About
Built by someone who
works on medical equipment
Shellfinity is the work of Daniel Bearden, a biomedical engineer at Kaiser Permanente, an autodidact, and a father of two with a third on the way. He built FROS because a system that reasons through a long, high-stakes problem should stay consistent with itself, and the people who rely on it should be able to see why it landed where it did.
The founder
Daniel Bearden
Biomedical engineer by trade. Self-taught in formal methods, proof assistants, and language modeling. Husband and father of two, with a third on the way.
Years of working on clinical equipment shaped one conviction that sits at the center of this project: when the answer matters, the reasoning has to be visible. A device earns its place in a hospital, a courtroom, or a compliance workflow by explaining its own output. A language model is held to the same bar.

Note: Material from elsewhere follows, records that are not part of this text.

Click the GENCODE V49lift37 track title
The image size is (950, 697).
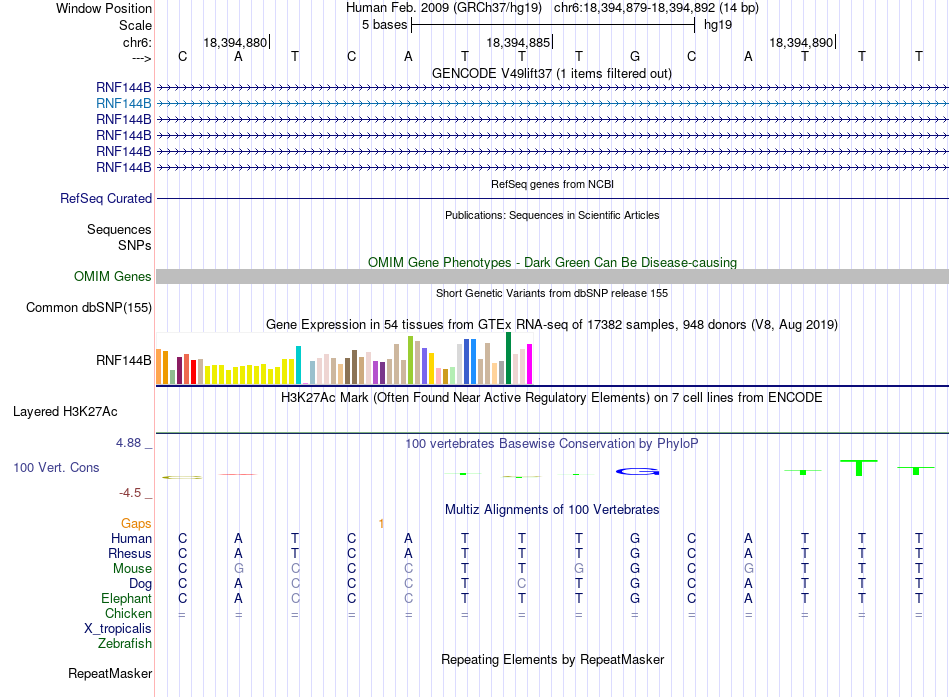tap(552, 73)
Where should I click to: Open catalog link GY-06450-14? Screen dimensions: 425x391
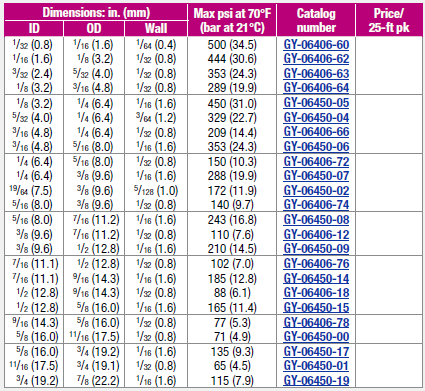[316, 279]
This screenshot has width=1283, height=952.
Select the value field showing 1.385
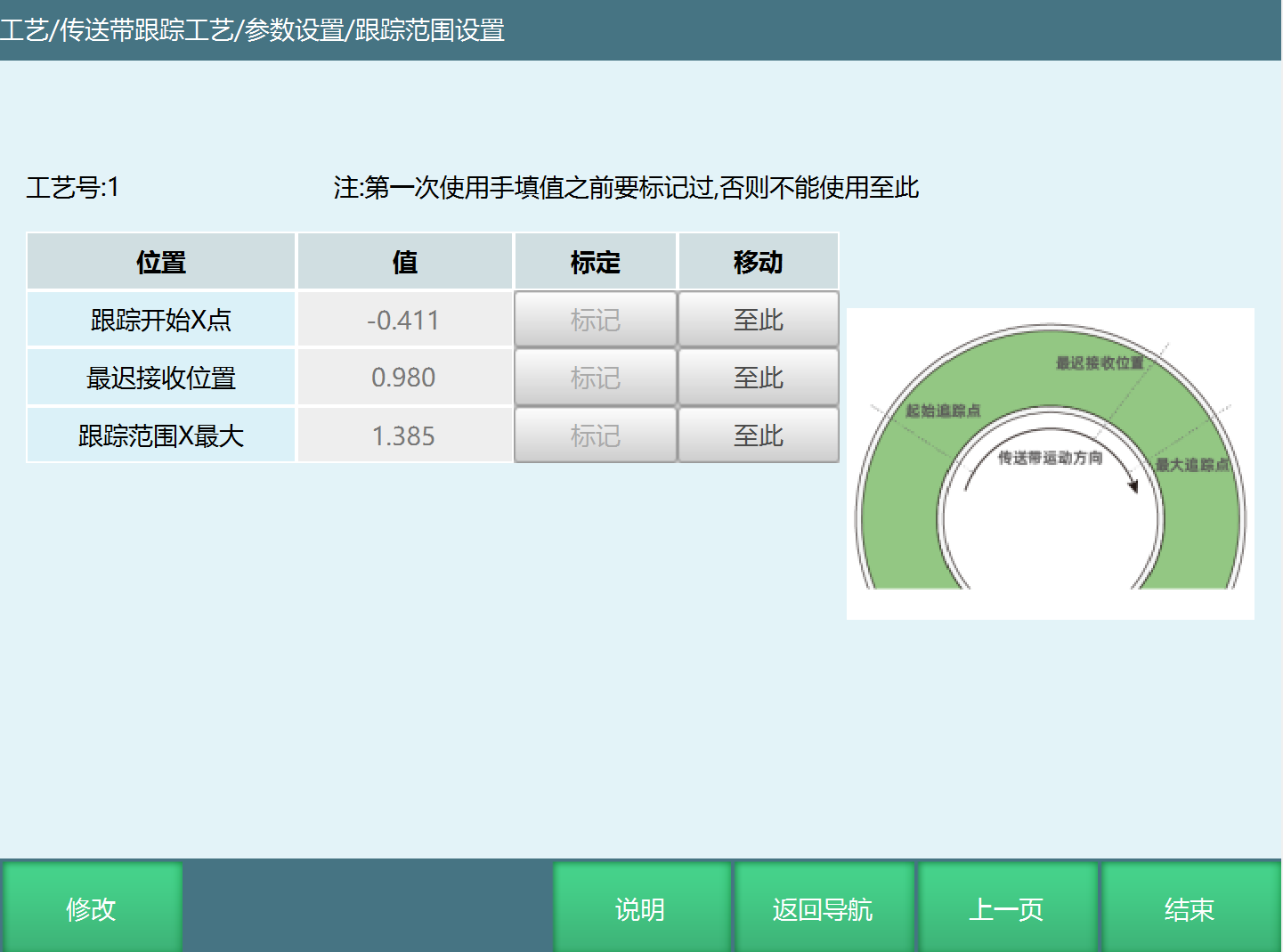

Shellfinity exists to make that standard practical. Every ruling from the engine is reproducible, inspectable, and anchored in a mechanically checked proof.
The work
What FROS actually is
A record that holds steady
As a model works, the facts and constraints it commits to are held in a verified record outside the model. The part that checks new steps against that record is a deterministic function with zero learned parameters. Same state, same step, same answer, every time, however long the task has been running.
Proven on the hard cases first
The clearest way to test a checker is to point it at domains where a wrong call has a cost. Resolving what a word means in context sits at 94.5% on the standard benchmark. Patient findings are checked against 30,981 diagnoses, each exclusion carrying a written reason. These prove out one capability, and the product is larger than any one of them.
A set of constraints that grows
When a new fact enters the record, the engine works out what it implies and keeps the rest consistent on its own. The constraint set can keep expanding while the engine, rather than a person, re-encodes each case, which is what turns a checker into something a model can lean on for the long haul.
Why this exists
Reasoning you can hand to a professional
In the domains that matter most, clinicians, lawyers, compliance officers, auditors, a confidence score is worthless. They need to see the reasoning and be able to disagree with it in specific terms. That is what Shellfinity ships: a verdict a professional can read and a record a professional can challenge, in place of a black box with a percentage on top.